Now, let's write the expression for the equilibrium constant Kb for the dissociation of a weak base, B, and its conjugate acid, BH+: \[ \mathrm{B} + \mathrm{H}_{2}\mathrm{O} \rightleftharpoons \mathrm{BH}^{+} + \mathrm{OH}^{} \] The equilibrium constant, Kb, for this reaction can be written as: \[ K_{\mathrm{b}} = \frac{[\mathrm{BH}^{+}][\mathrm{OH}^{-}]}{[\mathrm{B}]} \]

Find pOH and pKb

In order to create an equation analogous to the Henderson-Hasselbalch equation, we have to relate the pOH and pKb to this equilibrium constant. To do so, we first find pOH and pKb: pOH = -log[OH-] pKb = -log(Kb)

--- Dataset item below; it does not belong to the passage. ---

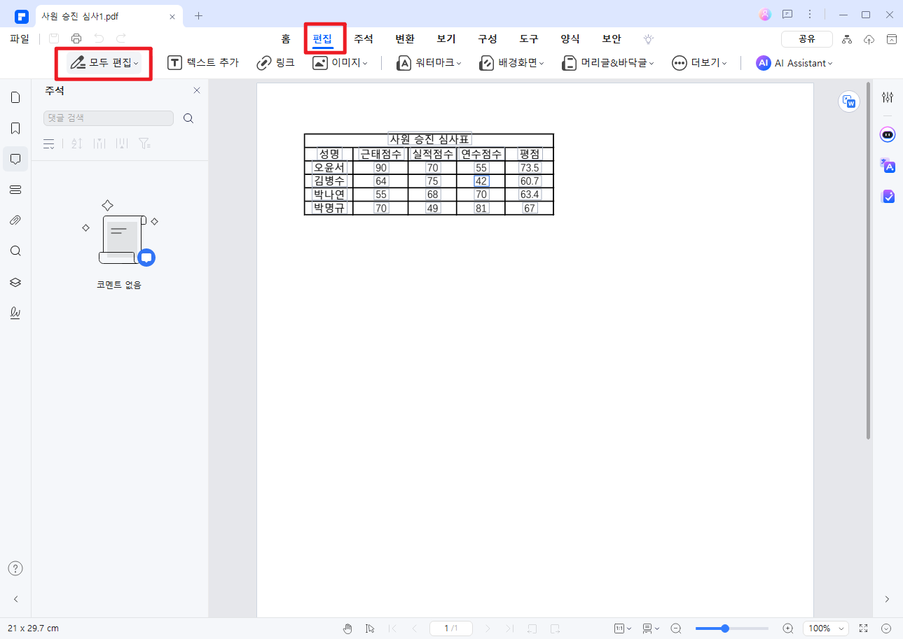Select the hand tool in status bar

Substitution and Manipulation of Equations

Now, let's rearrange the equation of Kb so that it is in terms of [OH-]: \[ [\mathrm{OH}^{-}] = \frac{\mathrm{K}_{\mathrm{b}}[\mathrm{B}]}{[\mathrm{BH}^{+}]} \] Then, calculate the logarithm of the equation above: \[ -\log [\mathrm{OH}^{-}] = -\log \frac{\mathrm{K}_{\mathrm{b}}[\mathrm{B}]}{[\mathrm{BH}^{+}]} \] Since pOH = -log[OH-] and pKb = -log(Kb), we can make a substitution: \[ \mathrm{pOH} = \mathrm{p}K_{\mathrm{b}} + \log \frac{[\mathrm{BH}^{+}]}{[\mathrm{B}]} \]

Final Equation

The final equation analogous to the Henderson-Hasselbalch equation, but relating pOH and pKb for a buffered solution composed of a weak base and its conjugate acid, such as NH3 and NH4+, is: \[ \mathrm{pOH} = \mathrm{p}K_{\mathrm{b}} + \log \frac{[\mathrm{BH}^{+}]}{[\mathrm{B}]} \]